- WHAT YOU ARE ASKED TO DO:
Below are records with pictures. Reproduce exactly the lines from the line with "Task: Toggle the side panel file tree icon" to the line with "Task: Expand the Bookmarks submenu", inclusive, and leave each picture out.

******************************

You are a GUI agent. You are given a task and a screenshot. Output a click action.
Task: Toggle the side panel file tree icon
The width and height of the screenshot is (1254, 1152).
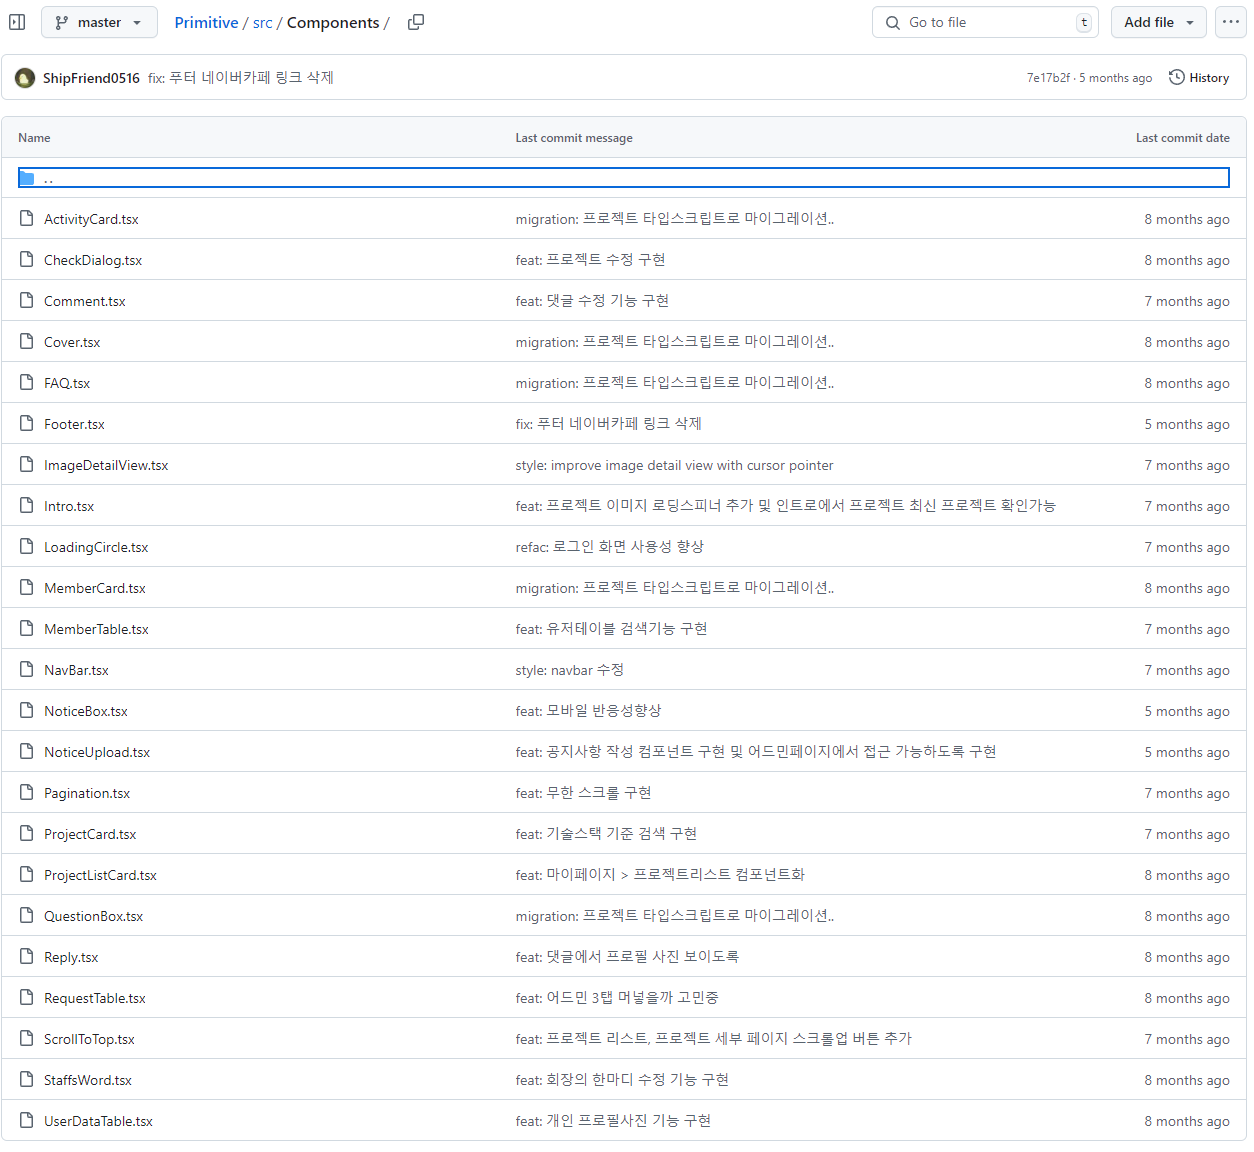tap(17, 22)
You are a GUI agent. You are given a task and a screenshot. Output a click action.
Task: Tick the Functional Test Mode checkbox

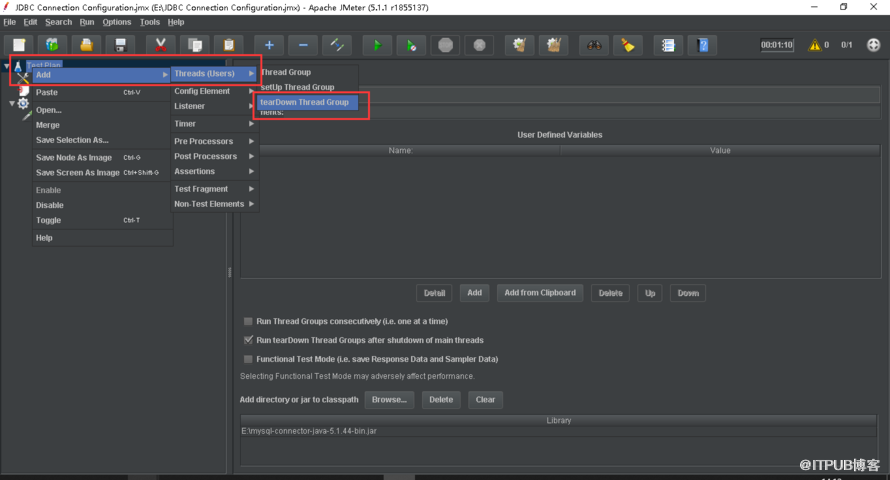[248, 359]
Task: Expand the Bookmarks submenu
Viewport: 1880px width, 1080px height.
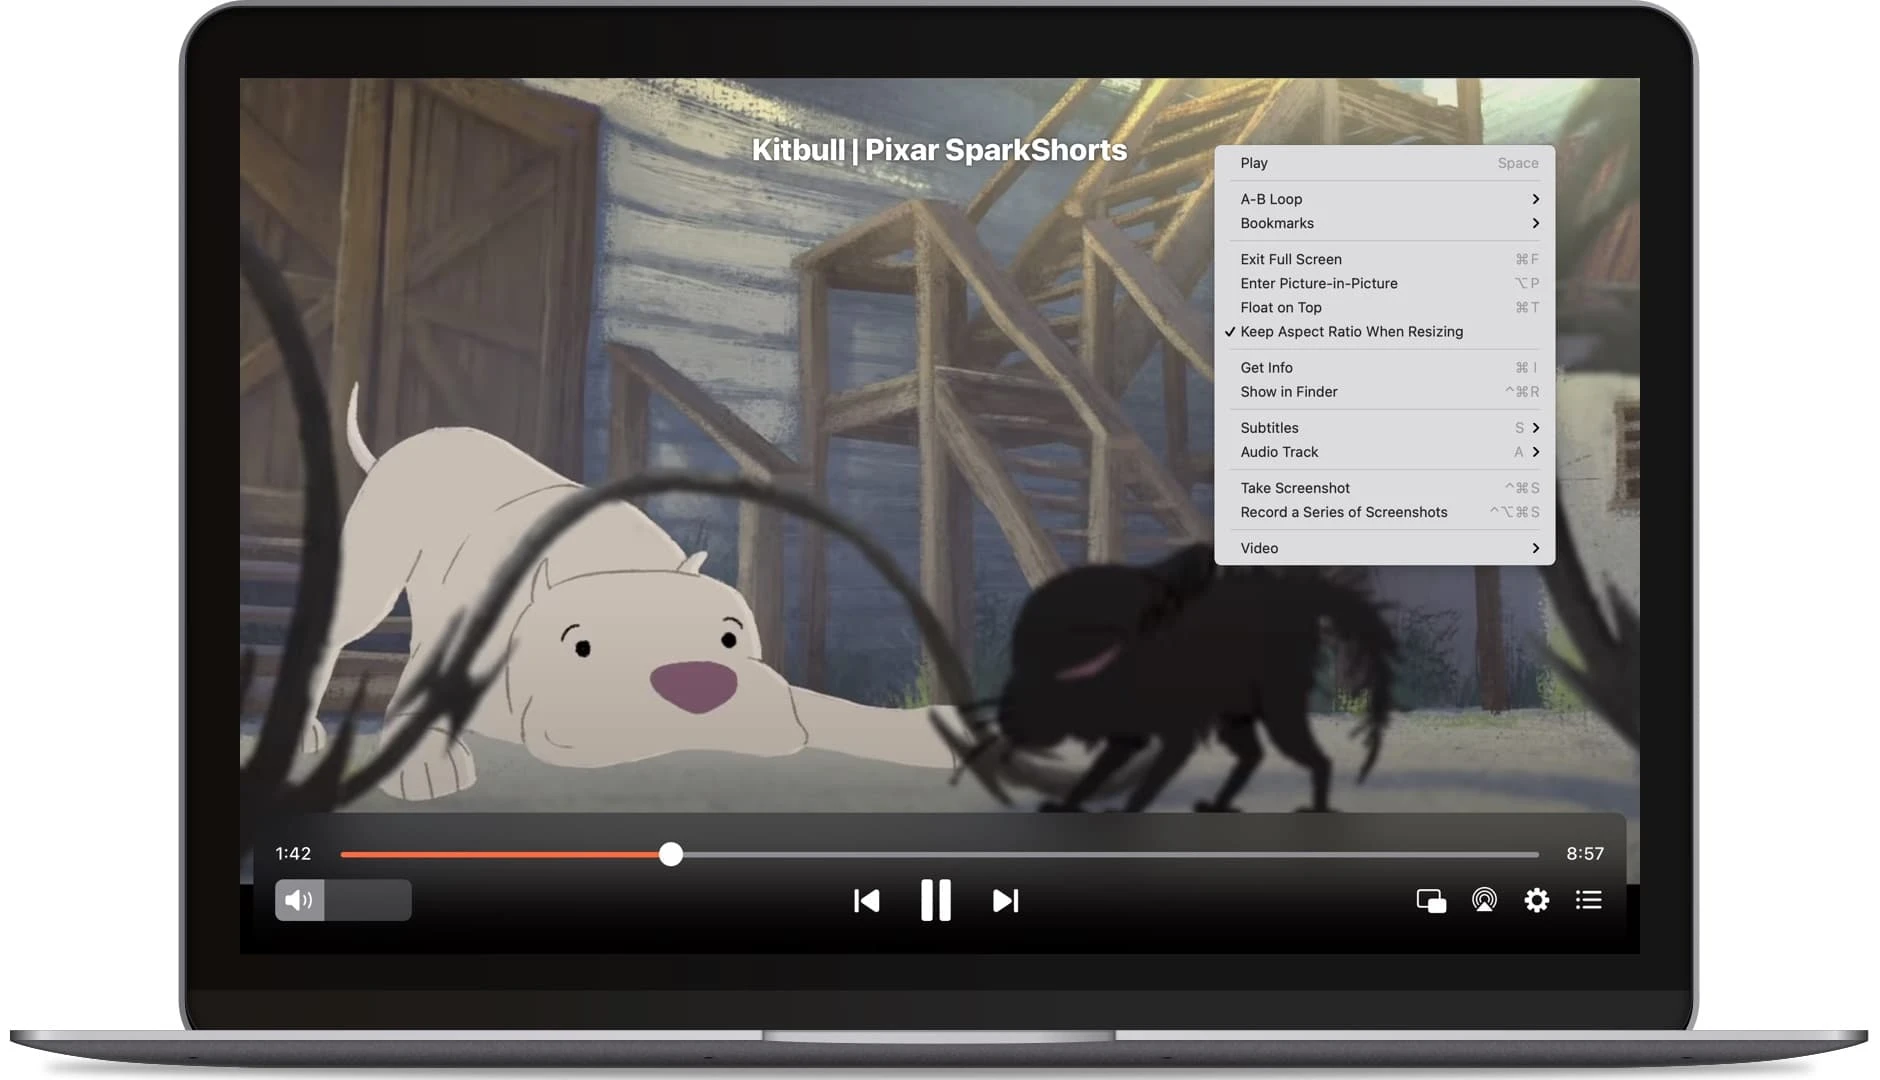Action: click(x=1385, y=224)
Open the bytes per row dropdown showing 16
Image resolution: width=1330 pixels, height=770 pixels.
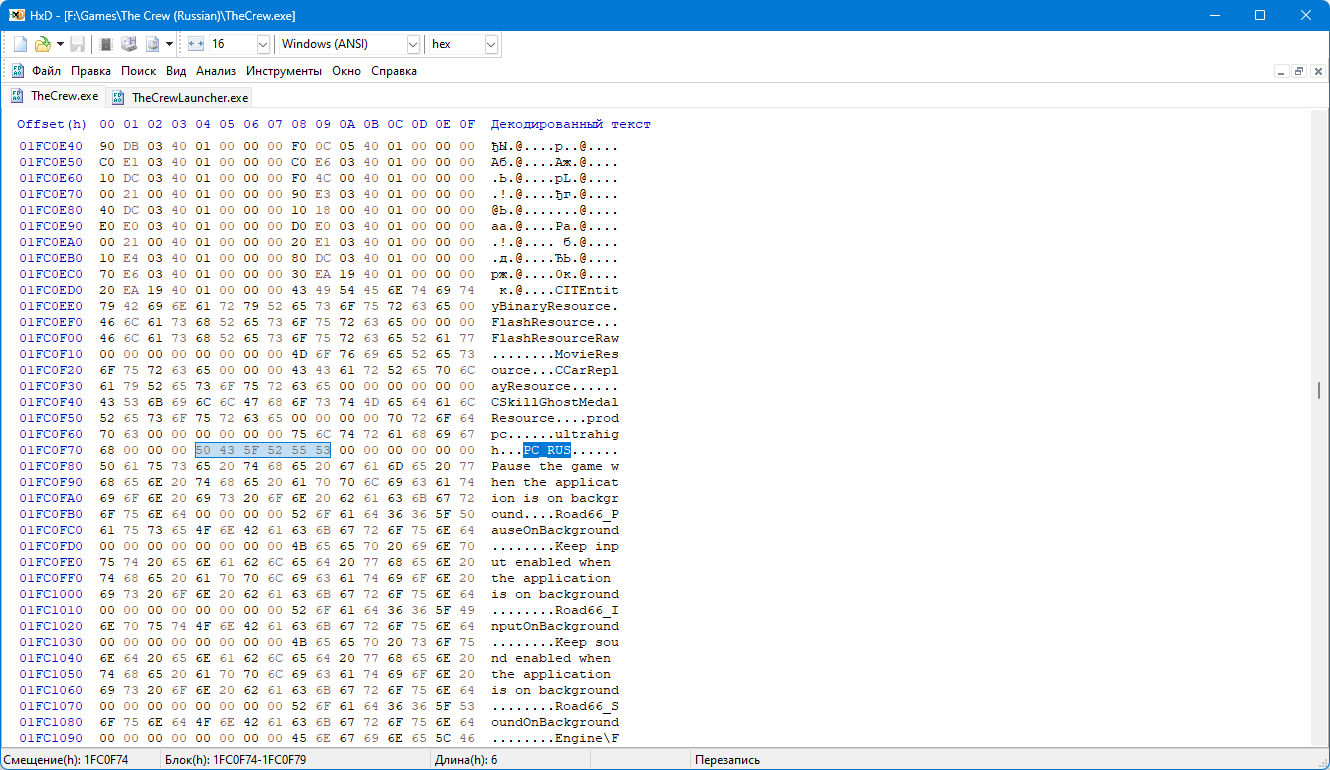tap(263, 44)
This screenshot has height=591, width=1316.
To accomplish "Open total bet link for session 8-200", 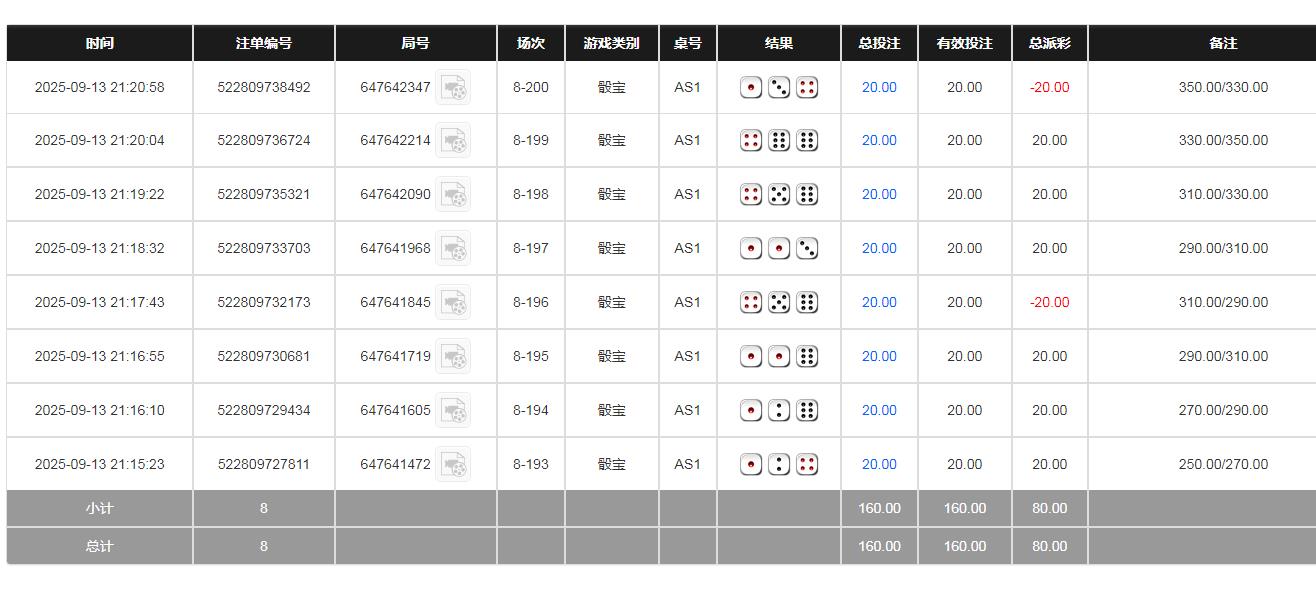I will 879,88.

******************************

- SOLUTION:
Task: Toggle the side panel file tree icon
The width and height of the screenshot is (1254, 1152).
tap(17, 22)
You are a GUI agent. You are given a task and a screenshot. Output a click action.
Task: Tick the Functional Test Mode checkbox

[248, 359]
Task: Expand the Bookmarks submenu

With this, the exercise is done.